El president de la Generalitat, Salvador Illa, se reincorporará el lunes a sus responsabilidades al frente del Govern y lo hará de forma "progresiva". Illa lo ha comunicado a través de un tuit en su cuenta personal de X, donde ha asegurado que vuelve "con muchas ganas, energía y determinación". El president se reincorporará al trabajo después de cuatro semanas de baja por una infección en el hueso que afectó también al músculo.

Illa deberá continuar el tratamiento antibiótico, según fuentes de presidencia, que argumentan que, sin embargo, "el equipo médico ha avalado la reincorporación progresiva a sus actividades presenciales", lo que seguirá compaginando con la rehabilitación. A las 8:10 horas del lunes pronunciará una declaración institucional en la Galería Gótica.

En un tuit, Illa expresa el agradecimiento al personal del Hospital de la Vall d'Hebron "por su profesionalidad, dedicación y calidad humana". "Nuestra sanidad pública es un orgullo colectivo", asegura, además de mostrar el agradecimiento por "el calor y ánimos" que ha recibido estos días.

Illa llegó a urgencias del Hospital de la Vall d'Hebron el sábado 17 de enero con un cuadro de dolor agudo y dificultades motoras en las piernas. El domingo 18, el equipo médico que lo atendía convocó una rueda de prensa para explicar que estaba ingresado en la UCI y enumeraron las pruebas que se le habían hecho para descartar las afecciones más graves y urgentes, pero no pudieron concretar qué provocaba aquella afectación. Al día siguiente, lunes, convocaron una nueva rueda de prensa para explicar que habían diagnosticado que padecía una enfermedad poco frecuente, osteomielitis púbica, una infección que había afectado al hueso y al músculo. El martes, se informó que la fiebre provocada por la infección había bajado y que el dolor había disminuido de manera significativa, por lo que Illa abandonó la UCI para pasar a una habitación convencional.

Ocho semanas

El equipo médico prescribió un tratamiento antibiótico intravenoso y un procedimiento de recuperación intensivo, que se llevó a cabo en el Hospital de la Vall d'Hebron. Subrayaron la importancia de que el tratamiento fuera en vena para garantizar que el antibiótico pudiera llegar al hueso afectado y en una cantidad importante, suficiente para combatir la infección.

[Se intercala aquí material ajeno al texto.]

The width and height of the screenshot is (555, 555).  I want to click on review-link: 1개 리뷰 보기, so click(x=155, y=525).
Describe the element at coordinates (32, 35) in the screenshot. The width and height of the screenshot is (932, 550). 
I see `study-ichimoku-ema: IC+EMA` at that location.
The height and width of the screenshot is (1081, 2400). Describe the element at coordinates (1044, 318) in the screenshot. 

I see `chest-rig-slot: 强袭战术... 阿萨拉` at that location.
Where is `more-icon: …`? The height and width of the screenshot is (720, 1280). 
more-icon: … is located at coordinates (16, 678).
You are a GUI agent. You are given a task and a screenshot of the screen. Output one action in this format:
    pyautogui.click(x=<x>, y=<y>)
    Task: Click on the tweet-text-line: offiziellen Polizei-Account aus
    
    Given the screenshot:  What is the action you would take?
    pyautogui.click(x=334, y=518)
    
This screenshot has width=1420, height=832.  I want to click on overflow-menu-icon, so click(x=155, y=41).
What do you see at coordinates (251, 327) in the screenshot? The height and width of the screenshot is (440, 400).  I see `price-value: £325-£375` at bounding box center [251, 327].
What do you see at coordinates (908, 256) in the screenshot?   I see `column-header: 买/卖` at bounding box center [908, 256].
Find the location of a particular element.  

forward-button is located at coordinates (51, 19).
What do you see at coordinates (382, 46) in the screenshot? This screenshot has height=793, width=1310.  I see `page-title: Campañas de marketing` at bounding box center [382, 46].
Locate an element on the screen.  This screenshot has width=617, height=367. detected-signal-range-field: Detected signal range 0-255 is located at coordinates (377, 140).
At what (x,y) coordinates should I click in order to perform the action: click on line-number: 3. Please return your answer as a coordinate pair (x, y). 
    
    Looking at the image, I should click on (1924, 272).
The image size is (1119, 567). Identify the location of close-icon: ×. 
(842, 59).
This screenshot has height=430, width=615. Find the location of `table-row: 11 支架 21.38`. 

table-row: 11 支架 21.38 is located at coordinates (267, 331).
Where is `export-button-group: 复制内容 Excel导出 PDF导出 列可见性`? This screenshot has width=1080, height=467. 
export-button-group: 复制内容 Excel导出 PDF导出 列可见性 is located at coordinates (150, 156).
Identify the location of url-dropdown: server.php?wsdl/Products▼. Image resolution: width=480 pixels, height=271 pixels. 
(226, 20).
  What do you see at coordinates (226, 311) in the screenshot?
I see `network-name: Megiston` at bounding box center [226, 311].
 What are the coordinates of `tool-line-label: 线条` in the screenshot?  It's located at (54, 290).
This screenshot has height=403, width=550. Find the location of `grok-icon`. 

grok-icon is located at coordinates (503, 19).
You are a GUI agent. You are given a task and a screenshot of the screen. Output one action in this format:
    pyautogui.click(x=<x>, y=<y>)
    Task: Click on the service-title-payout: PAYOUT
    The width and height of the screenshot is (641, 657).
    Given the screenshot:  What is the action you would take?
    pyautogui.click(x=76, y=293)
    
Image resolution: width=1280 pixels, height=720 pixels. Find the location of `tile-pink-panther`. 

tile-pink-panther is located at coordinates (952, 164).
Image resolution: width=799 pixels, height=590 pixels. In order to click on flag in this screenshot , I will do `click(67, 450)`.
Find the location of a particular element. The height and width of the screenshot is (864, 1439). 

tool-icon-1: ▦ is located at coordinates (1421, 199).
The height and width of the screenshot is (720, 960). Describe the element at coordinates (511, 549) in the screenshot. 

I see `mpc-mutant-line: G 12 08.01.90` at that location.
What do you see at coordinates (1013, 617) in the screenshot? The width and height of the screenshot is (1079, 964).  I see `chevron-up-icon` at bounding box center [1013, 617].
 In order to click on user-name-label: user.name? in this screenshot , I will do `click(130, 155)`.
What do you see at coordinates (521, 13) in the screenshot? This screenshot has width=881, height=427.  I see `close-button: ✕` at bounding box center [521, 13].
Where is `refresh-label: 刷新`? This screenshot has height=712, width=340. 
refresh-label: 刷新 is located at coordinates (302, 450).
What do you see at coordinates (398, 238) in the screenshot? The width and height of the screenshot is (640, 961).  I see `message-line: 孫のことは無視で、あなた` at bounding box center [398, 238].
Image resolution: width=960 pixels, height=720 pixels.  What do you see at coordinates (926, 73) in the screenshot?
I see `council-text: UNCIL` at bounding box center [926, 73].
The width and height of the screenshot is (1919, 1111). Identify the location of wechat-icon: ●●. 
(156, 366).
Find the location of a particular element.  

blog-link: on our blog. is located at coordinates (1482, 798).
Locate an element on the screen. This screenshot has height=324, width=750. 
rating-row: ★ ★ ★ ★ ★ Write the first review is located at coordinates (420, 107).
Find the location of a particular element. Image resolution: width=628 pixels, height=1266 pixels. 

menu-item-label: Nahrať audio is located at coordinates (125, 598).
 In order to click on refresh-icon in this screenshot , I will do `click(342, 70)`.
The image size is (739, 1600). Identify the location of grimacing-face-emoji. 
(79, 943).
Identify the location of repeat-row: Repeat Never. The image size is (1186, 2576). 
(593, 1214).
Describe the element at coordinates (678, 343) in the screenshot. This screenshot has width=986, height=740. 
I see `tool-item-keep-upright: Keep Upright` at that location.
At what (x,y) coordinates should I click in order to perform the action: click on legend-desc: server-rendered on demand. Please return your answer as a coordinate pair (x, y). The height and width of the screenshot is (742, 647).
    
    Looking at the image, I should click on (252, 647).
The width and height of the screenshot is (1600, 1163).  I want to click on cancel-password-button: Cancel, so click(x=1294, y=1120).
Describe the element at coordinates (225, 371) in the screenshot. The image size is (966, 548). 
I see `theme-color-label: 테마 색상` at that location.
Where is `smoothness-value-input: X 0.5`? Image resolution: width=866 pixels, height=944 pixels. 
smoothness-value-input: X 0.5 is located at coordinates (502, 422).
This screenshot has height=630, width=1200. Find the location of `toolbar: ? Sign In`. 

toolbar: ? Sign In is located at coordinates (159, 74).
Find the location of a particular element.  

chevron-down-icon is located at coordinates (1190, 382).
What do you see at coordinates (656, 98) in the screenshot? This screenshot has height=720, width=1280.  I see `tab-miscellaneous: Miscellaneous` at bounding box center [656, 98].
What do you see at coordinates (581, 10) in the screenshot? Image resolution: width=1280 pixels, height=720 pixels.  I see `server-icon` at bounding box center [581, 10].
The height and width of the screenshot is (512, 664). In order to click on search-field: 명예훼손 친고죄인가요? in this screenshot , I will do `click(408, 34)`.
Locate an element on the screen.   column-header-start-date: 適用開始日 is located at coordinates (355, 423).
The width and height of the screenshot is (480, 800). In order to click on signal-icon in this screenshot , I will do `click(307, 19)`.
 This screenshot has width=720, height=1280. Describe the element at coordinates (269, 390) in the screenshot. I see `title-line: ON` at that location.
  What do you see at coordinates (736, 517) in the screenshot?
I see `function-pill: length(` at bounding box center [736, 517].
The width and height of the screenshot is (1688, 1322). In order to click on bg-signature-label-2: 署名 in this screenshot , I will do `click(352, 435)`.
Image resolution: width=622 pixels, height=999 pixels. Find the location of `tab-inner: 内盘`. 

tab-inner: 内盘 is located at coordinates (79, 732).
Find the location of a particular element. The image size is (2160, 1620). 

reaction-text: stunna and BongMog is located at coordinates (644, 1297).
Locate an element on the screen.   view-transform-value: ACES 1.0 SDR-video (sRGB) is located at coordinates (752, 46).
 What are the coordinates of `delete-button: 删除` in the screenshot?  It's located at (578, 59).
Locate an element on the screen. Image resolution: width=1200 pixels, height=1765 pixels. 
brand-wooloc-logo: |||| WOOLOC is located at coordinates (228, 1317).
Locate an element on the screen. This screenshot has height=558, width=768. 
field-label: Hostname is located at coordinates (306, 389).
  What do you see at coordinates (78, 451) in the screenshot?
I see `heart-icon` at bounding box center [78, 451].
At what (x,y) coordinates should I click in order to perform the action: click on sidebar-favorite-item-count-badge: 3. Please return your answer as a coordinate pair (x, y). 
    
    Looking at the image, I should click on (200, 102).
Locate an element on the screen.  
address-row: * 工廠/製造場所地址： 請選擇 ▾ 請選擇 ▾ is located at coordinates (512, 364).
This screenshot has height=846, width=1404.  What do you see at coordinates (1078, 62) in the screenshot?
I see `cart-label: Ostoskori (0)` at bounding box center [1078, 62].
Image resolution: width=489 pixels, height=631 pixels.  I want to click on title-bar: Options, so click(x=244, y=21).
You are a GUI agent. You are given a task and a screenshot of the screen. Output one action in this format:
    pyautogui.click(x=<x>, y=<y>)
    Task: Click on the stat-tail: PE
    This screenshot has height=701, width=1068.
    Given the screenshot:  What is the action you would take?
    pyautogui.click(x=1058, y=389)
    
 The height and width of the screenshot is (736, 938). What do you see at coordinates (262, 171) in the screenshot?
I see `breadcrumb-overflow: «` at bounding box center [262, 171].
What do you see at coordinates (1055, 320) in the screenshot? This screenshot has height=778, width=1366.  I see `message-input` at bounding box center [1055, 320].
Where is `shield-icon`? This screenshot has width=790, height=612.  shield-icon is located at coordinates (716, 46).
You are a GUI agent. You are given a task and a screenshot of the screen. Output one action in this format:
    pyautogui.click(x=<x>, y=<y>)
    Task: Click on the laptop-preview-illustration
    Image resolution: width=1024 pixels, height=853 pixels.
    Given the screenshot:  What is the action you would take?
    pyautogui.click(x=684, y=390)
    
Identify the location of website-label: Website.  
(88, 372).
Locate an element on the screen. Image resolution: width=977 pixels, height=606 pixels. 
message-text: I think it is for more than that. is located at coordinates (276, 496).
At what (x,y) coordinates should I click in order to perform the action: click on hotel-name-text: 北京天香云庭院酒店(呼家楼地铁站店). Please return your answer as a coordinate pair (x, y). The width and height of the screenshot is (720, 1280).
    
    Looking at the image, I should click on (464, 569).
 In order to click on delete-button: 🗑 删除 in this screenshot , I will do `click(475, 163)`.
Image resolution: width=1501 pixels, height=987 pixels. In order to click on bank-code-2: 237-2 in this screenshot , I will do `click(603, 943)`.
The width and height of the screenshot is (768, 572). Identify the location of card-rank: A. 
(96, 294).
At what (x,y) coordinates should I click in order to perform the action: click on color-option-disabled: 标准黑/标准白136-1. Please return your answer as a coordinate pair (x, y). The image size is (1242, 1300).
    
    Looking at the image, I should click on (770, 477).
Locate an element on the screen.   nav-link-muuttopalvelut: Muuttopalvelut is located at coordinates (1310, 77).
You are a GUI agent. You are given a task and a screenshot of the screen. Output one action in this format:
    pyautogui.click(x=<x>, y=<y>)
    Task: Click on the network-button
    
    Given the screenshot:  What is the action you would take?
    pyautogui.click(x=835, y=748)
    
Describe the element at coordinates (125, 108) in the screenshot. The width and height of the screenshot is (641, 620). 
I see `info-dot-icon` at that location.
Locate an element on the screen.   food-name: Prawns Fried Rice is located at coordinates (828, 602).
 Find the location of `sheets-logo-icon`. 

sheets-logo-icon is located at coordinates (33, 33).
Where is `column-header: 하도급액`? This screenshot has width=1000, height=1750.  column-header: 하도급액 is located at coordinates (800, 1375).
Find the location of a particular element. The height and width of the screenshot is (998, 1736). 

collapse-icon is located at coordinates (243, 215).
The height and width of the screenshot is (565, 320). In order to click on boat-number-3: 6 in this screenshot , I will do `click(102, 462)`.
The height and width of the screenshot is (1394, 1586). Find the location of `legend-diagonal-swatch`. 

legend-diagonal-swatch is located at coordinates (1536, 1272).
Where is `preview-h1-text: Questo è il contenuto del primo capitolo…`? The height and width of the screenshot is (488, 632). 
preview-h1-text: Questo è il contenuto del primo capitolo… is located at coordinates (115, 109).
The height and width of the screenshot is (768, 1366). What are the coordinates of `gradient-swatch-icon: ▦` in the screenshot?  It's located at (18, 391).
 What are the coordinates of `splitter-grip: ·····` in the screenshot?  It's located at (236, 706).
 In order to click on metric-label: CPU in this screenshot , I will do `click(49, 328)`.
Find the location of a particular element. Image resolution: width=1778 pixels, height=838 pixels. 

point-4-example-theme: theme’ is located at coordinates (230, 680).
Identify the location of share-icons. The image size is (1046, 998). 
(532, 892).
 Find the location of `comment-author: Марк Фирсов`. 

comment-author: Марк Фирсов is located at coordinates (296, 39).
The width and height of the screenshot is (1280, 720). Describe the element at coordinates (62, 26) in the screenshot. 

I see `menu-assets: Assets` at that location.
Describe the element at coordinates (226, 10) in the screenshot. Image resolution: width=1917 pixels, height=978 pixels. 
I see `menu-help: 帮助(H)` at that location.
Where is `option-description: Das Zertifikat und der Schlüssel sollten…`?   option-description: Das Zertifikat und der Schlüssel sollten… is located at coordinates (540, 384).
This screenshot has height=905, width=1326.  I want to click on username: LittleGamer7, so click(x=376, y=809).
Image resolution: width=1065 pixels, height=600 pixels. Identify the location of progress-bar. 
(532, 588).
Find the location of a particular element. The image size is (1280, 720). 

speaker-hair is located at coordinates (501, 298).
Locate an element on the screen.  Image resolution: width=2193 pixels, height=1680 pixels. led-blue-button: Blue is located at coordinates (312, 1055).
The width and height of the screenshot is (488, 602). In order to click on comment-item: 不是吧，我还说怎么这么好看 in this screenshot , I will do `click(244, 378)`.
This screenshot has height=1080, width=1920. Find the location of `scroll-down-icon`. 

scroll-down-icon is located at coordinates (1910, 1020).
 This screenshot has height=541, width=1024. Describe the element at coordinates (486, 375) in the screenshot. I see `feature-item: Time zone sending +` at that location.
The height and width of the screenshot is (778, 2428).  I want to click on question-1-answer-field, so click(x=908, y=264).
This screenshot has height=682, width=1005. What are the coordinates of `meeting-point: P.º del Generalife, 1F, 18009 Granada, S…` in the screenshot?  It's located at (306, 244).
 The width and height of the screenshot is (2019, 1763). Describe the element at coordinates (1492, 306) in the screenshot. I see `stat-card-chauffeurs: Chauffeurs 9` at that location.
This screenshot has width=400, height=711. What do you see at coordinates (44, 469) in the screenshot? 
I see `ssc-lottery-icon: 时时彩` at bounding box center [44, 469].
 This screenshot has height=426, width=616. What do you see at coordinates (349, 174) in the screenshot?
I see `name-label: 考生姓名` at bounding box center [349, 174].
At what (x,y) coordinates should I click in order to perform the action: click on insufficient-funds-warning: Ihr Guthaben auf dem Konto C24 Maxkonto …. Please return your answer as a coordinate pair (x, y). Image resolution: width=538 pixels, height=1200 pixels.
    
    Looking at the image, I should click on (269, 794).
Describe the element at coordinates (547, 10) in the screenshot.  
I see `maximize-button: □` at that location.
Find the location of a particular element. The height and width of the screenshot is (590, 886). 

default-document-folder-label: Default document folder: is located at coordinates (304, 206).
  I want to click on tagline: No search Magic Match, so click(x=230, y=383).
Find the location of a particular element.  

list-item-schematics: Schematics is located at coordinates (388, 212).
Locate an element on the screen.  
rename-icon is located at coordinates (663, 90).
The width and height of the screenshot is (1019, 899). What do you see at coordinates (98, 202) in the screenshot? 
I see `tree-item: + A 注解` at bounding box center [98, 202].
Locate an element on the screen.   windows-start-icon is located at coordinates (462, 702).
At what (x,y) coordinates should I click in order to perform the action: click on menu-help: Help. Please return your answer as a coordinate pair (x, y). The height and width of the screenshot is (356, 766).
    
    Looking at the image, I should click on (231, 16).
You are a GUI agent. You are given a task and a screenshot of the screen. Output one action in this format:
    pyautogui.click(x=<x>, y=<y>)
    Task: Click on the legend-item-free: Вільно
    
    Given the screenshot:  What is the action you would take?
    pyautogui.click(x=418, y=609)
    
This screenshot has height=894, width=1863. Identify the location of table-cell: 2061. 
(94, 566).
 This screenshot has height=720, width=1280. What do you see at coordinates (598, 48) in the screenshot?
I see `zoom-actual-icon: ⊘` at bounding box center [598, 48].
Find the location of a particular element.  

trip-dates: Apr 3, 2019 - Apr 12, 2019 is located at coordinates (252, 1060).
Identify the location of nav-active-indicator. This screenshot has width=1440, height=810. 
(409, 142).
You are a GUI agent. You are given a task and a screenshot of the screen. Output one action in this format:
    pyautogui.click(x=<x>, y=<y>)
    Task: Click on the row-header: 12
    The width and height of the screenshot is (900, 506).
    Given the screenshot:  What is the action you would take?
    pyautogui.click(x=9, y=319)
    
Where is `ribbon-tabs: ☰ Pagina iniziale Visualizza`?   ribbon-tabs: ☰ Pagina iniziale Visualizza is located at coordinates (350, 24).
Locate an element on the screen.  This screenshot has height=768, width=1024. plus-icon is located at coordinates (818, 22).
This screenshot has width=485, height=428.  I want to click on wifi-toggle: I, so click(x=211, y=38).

El 30 de enero, el president abandonó el Hospital de la Vall d'Hebron para continuar el tratamiento en su casa, con hospitalización domiciliaria. En una nueva rueda de prensa, el director del Hospital, Albert Salazar, subrayó que había abandonado el centro sanitario caminando por su propio pie, con la ayuda de muletas y desde su habitación hasta el vehículo que lo trasladó a su domicilio. Los médicos explicaron entonces que el tratamiento antibiótico para esta infección es de ocho semanas, pero no avanzaron en qué momento Illa podría retornar a su actividad normal.

Desde que Illa cogió la baja médica, ha asumido el encargo de despacho el conseller de la Presidencia, Albert Dalmau. La suplencia se publicó el lunes 19 de enero sin fijar fecha de finalización, "hasta que perdure el motivo de la ausencia". Se da la circunstancia de que el 1 de febrero también tuvo que coger la baja médica la consellera de Enseñanza, Esther Niubó, para someterse a una intervención de urgencia y el encargo de despacho ha quedado también en manos del conseller de la Presidencia.